- _The problem_
What are the lines, copied exactly, from the one containing "Where should I" through the final line of the material? Leave the pictures out.

- _Data provided_
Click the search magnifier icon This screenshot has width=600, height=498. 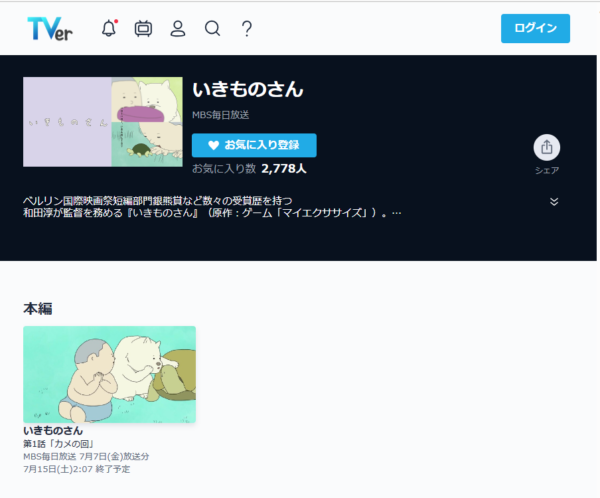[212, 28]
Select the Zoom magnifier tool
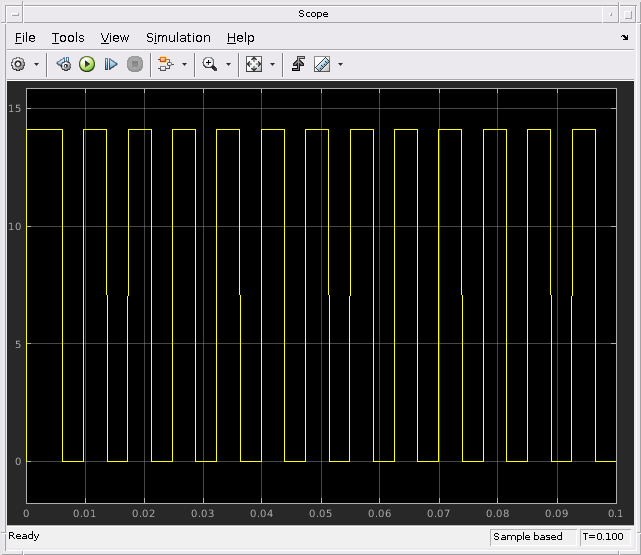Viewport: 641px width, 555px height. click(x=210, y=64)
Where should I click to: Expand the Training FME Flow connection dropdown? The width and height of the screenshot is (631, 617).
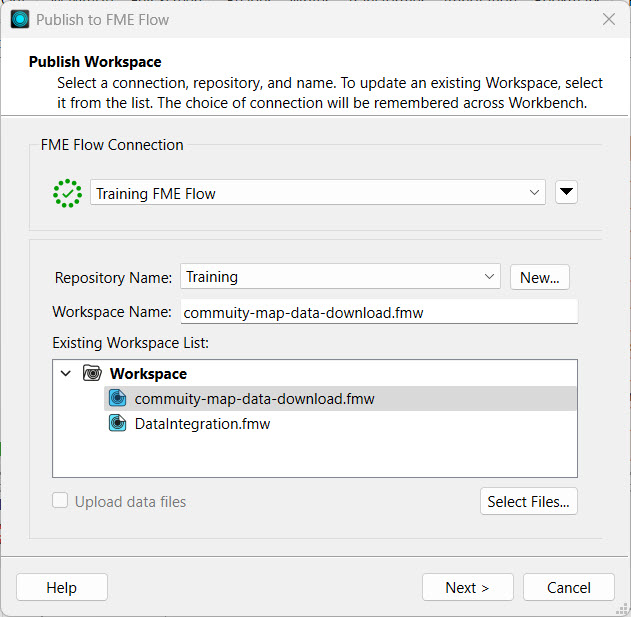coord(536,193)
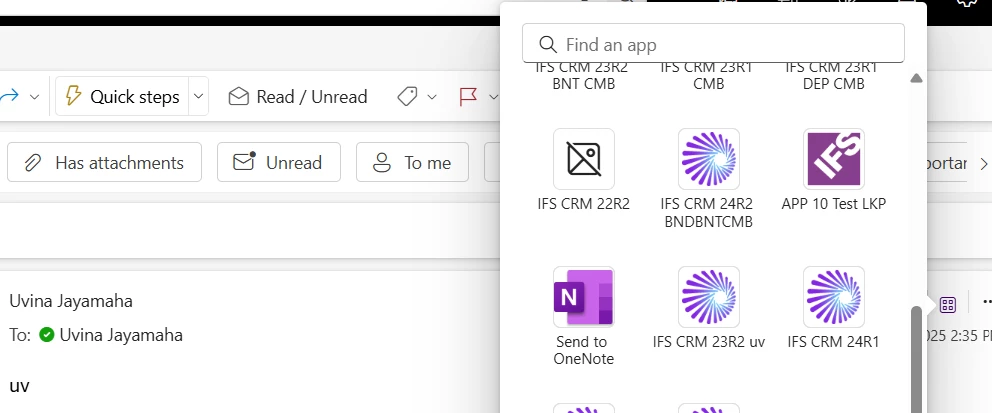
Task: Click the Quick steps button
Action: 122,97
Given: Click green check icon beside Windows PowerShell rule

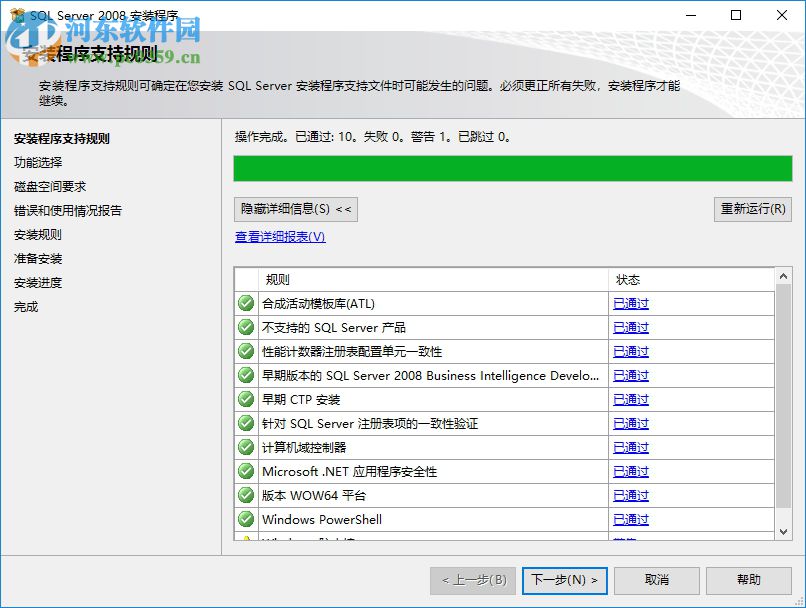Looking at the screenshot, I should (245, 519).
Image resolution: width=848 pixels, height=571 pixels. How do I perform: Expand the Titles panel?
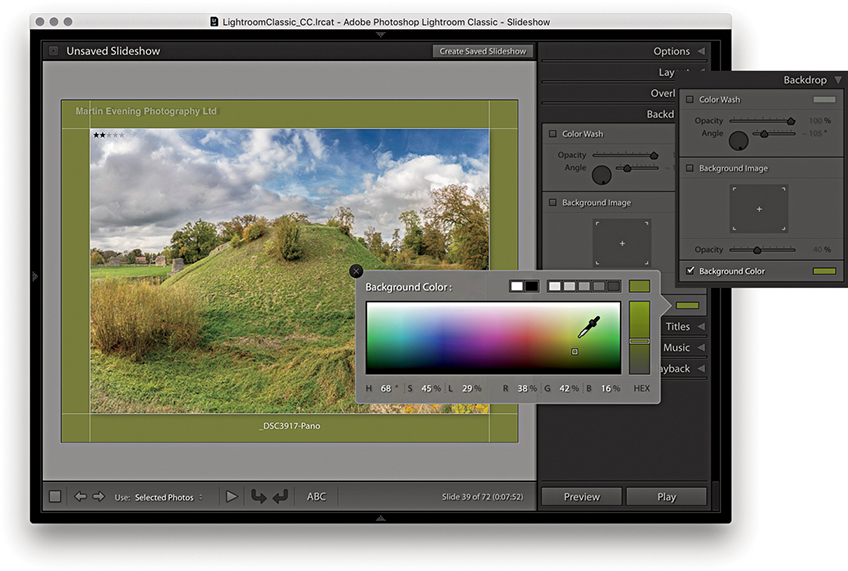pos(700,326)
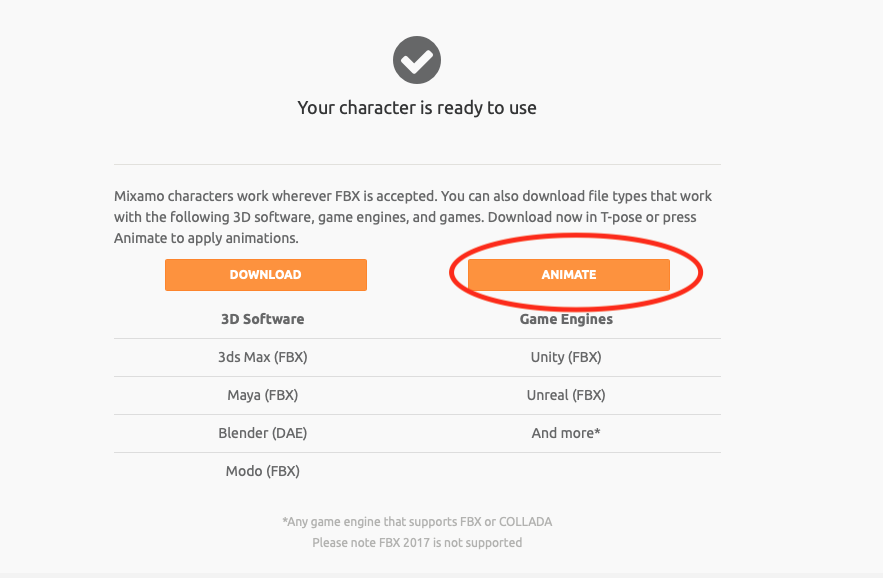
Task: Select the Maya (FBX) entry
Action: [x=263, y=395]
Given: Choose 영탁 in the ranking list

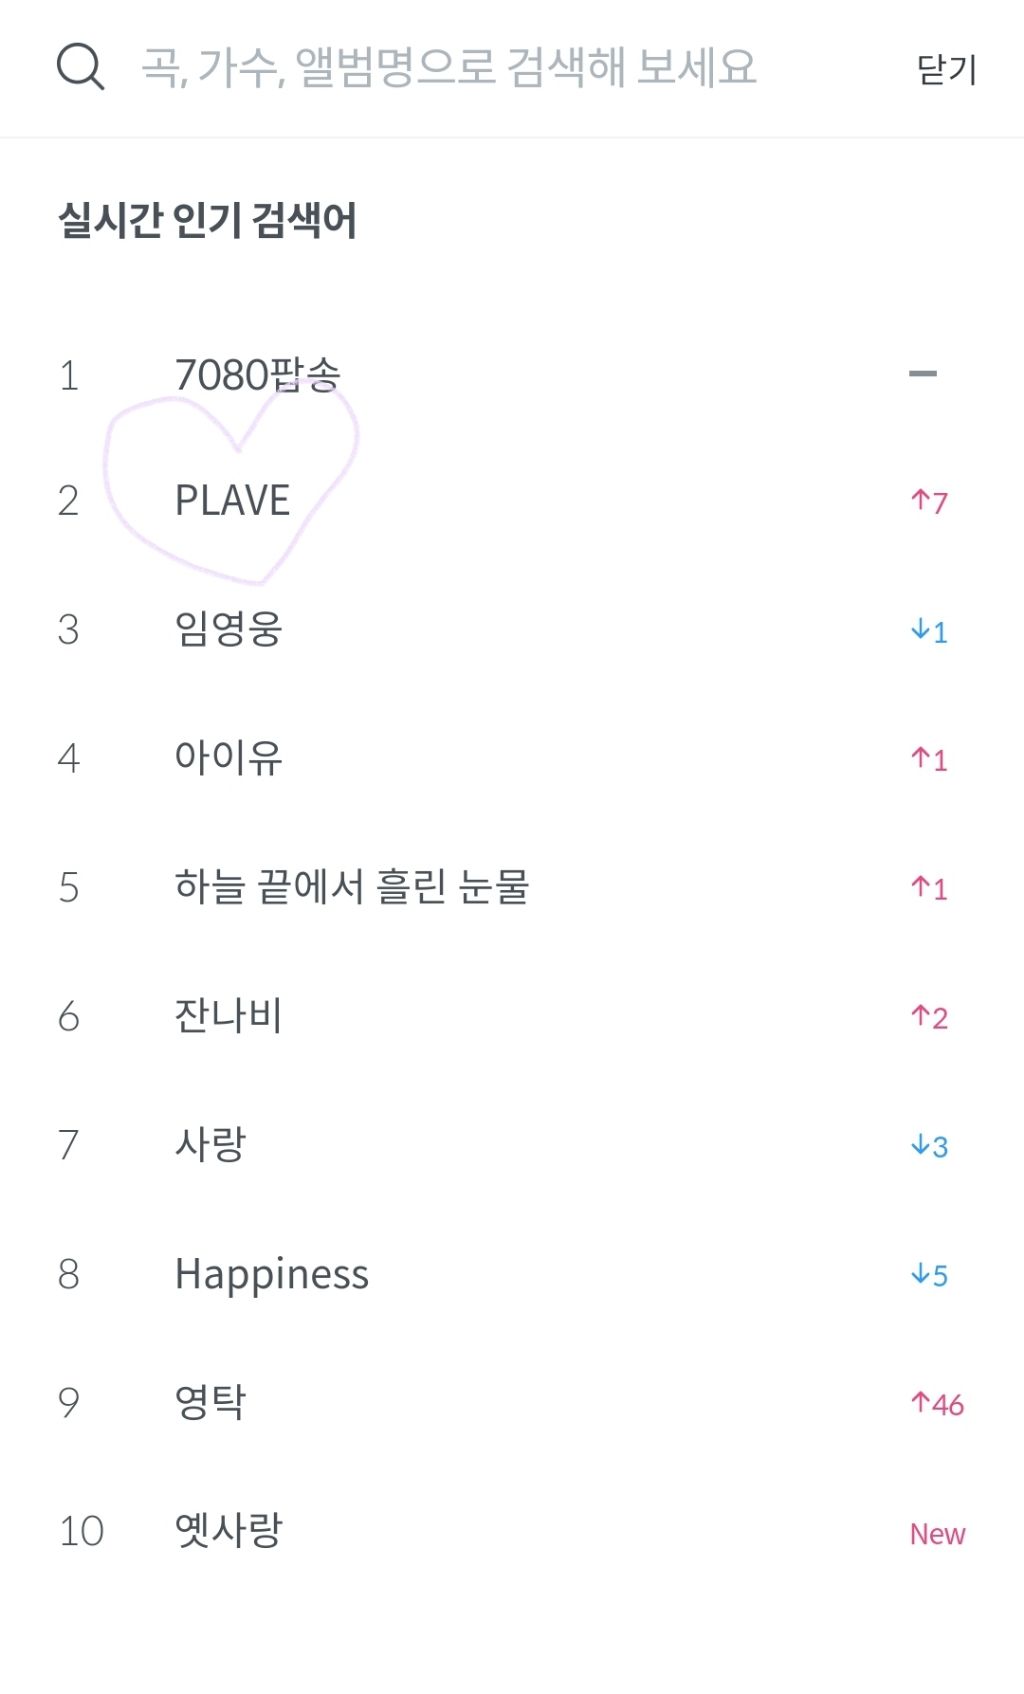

- _Solution to this exercise_
Where should I click to: Expand the Training FME Flow connection dropdown? The width and height of the screenshot is (631, 617).
coord(536,193)
Task: Click the Quick steps button
Action: 122,97
Given: Click green check icon beside Windows PowerShell rule

Looking at the screenshot, I should (245, 519).
Image resolution: width=848 pixels, height=571 pixels. How do I perform: Expand the Titles panel?
pos(700,326)
Task: Select the Maya (FBX) entry
Action: [x=263, y=395]
Given: Choose 영탁 in the ranking list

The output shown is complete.